* _Data section_:
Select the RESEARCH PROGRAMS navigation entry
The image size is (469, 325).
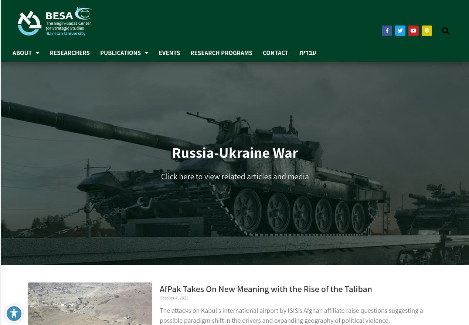pos(221,53)
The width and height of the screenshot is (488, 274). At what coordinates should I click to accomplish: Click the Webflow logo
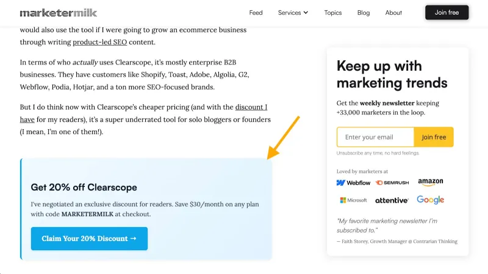click(353, 183)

* _Try it_: Your reply should repeat the entries above exactly, leaving the pictures out.

* _Response below_:
Select the RESEARCH PROGRAMS navigation entry
The image size is (469, 325).
pos(221,53)
The width and height of the screenshot is (488, 274). At what coordinates should I click to accomplish: Click the Webflow logo
click(353, 183)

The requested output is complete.